44 『一手、また一手』

 啓太達が王都に戻ってから二日後、帝国より親書が届いた。


 「プレディガーはちゃんと皇帝に報告したみたいね!」

 

 ヘリオスから渡された親書をひらひらさせながら、ティアがそう言った。

 現在啓太達は屋敷には戻らず、王宮の部屋を間借りして法国に対する作戦のすり合わせを日々行っている。

 プレディガーからの状況報告は、待ち望んでいた知らせの一つだった。


 「ティア、ちょっと手紙を見せてくれ」


 啓太はティアから親書を受け取ると、羊皮紙を机の上に広げて全員が読めるようにした。


 「なになに――」


 プレディガーの手紙は、おおむね計画が順調に進んでいることを報告していた。

 レプトの街での会談後直ぐに帝都に戻り皇帝に報告したこと、皇帝も作戦の内容に同意し兵を動員する準備を始めたことがつらつらと書かれている。

 そして手紙の最後には――


 「――なお、本作戦の遂行に当たっては貴国と我が帝国の緊密な連携が必要となる。
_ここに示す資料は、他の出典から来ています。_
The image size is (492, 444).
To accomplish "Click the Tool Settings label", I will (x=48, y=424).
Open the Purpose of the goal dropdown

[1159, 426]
この機会に両国の関係をさらに発展させるべく、是非作戦開始前に両国の君主による会談を設定させていただきたい。……会談!?」


 帝国は思ったよりもこの作戦に乗り気でいてくれているようだ。

 

 「会談、って陛下と皇帝陛下のですよね?」

 

 クロエが驚きの表情でそう言った。

 驚くのも無理もない。まさか、帝国側が皇帝を出してくるとは啓太にも予想できなかった。


 「罠?」

 「いやニーナ、それは無いだろう。手紙には会談場所はヘリアンサスで構わないと書かれている。皇帝は本気で陛下と話したいのだろうな」

 

 流石にヘリアンサス国内での会談となれば帝国が罠にかけることも難しいだろう。

 

 「啓太さん、どう思います?」


 そう言って、シルヴィが手紙から顔を上げた。


 「俺は悪くない提案だと思う。プレディガーがどこまで考えているのかは分からないが、今回の作戦の前段階としてヘリアンサス王国とシレーネ帝国が接近しているという情報をイーラに流すのは有利に働く」

 「その方が、イーラがこちらの動きにより注目するからね!」

 「その通りだ」


 今回の作戦では、イーラの注目が国外に向けば向くほどいいだろう。そう言った意味では、王国と帝国が協働していると思わせておいた方が有利なのは間違いない。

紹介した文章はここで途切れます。